I called this approach flock of sheep, not pets — a philosophy where no VM or configuration instance is special. If something fails, you replace it with an identical one. You care about what the service produces, not about any individual instance. This is the same immutable infrastructure philosophy found in containerisation, applied at the VM level.
We started with an MVP and added functionality iteratively, following Agile principles. By the time I left, the team had delivered the full automated deployment pipeline and the standardised OS image build.
Hardened OS Image Pipeline#
A key part of our roadmap was taking control of the entire automation supply chain at the source: the base VM image.
One of my engineers expressed an interest in security hardening. Rather than directing him to harden individual services downstream, I pointed him at the image supply chain and gave him ownership of the problem at the base level. He spent time learning the infrastructure-as-code and image build tooling independently, worked through our security standards alongside industry best practice, and produced a hardened OS image that could be built automatically and consumed by anyone in the business.

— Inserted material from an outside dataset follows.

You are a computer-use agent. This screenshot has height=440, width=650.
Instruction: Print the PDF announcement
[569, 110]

This image ensured consistent, security-verified baseline from development through to customer deployment — hardening baked into the supply chain, not retrofitted per-service.
It also became a case study in how I like to develop people: identify an interest, point it at a real problem, give them ownership, and let them surprise you.

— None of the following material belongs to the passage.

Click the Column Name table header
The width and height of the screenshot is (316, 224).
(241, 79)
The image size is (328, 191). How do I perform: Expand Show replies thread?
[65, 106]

Platform Tooling & Core Services#
Beyond application deployment, the team automated the deployment, configuration, and high-availability setup of all platform tooling and core infrastructure services across every environment:
Platform tooling:
- Secrets management (HSM-backed)
- Version control
- Documentation
- Automation orchestration
Core infrastructure:
- Identity services
- Database services
- Time services
- Repository services
- Federated services
- Logging and monitoring
All of it version-controlled, repeatable, and auditable.
How I Led the Team#
One-to-Ones#
I held regular 1-2-1s with each team member in an informal setting away from the main work area — not at a desk, not in a meeting room. Their time, not mine. The agenda was theirs: wellbeing, blockers, wins, frustrations.
For me, it was a way to check the mental health of the team, understand where I could act as a sounding board, and identify what tools or resources would help. It was also how I gauged engagement — with their current work, with adjacent teams, with the company overall.
Personal Development Plans#
I created PDPs for each team member, but not by assigning them tasks from a business wishlist. I started with their interests and career aspirations, then found the overlap with what the business needed. The difference is significant: people bring genuine energy and curiosity to work they care about.
This approach generated a team that brought ideas to the table and actively investigated new technologies and approaches — not because they were asked to, but because they wanted to. The OS image pipeline is the clearest example: one engineer’s interest in security became a company-wide capability because we created space for it.
I used PDPs and 1-2-1s together to identify knowledge gaps — both within the team and in the wider business — and then found the right resources to address them: dedicated learning time, training courses, software trials.
Daily Standups#
Standups kept me and the team aligned on progress, particularly when engineers were working in pairs or individually on parts of a larger task. Later, I merged our standup with an adjacent team’s to foster closer working relationships and shared visibility across team boundaries.
Automation-First at Board Level#
Early in my tenure, there was organisational pressure to take shortcuts — to “just get it done” manually and move faster. I understood the instinct. Manual deployment is faster in the short term.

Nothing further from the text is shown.